• **Exercise objective**
Extract, verbatim, all lines starting at the one containing "Instruction: Choose the PLUS1 on-air channel" and ending with the final line of the listing, and no others.

======== Data supplied ========

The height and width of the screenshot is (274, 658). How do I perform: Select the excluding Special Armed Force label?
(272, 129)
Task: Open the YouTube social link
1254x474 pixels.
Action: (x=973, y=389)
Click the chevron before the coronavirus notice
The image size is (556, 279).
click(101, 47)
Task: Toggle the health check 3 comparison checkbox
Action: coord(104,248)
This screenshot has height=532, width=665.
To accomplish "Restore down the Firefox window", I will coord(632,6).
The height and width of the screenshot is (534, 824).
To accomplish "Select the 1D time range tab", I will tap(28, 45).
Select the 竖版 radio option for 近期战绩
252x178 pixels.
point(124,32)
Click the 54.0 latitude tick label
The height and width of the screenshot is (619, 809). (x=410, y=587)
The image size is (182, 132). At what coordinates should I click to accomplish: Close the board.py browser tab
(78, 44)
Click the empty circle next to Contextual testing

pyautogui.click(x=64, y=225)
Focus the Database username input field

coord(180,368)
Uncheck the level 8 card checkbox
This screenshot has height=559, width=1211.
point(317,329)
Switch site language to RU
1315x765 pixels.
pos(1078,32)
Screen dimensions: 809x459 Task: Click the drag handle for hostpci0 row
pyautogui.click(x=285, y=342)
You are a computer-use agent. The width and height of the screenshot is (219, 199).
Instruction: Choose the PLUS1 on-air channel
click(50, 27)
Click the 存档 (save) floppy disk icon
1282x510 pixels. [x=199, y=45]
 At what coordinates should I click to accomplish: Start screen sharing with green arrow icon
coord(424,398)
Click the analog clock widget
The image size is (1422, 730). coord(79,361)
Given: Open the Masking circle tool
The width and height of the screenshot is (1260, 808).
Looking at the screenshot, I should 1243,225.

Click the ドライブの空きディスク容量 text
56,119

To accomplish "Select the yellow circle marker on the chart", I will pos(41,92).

========

• **Output for this task**
Instruction: Choose the PLUS1 on-air channel
click(50, 27)
Click the 存档 (save) floppy disk icon
1282x510 pixels. [x=199, y=45]
 At what coordinates should I click to accomplish: Start screen sharing with green arrow icon
coord(424,398)
Click the analog clock widget
The image size is (1422, 730). coord(79,361)
Given: Open the Masking circle tool
The width and height of the screenshot is (1260, 808).
Looking at the screenshot, I should 1243,225.

Click the ドライブの空きディスク容量 text
56,119

To accomplish "Select the yellow circle marker on the chart", I will pos(41,92).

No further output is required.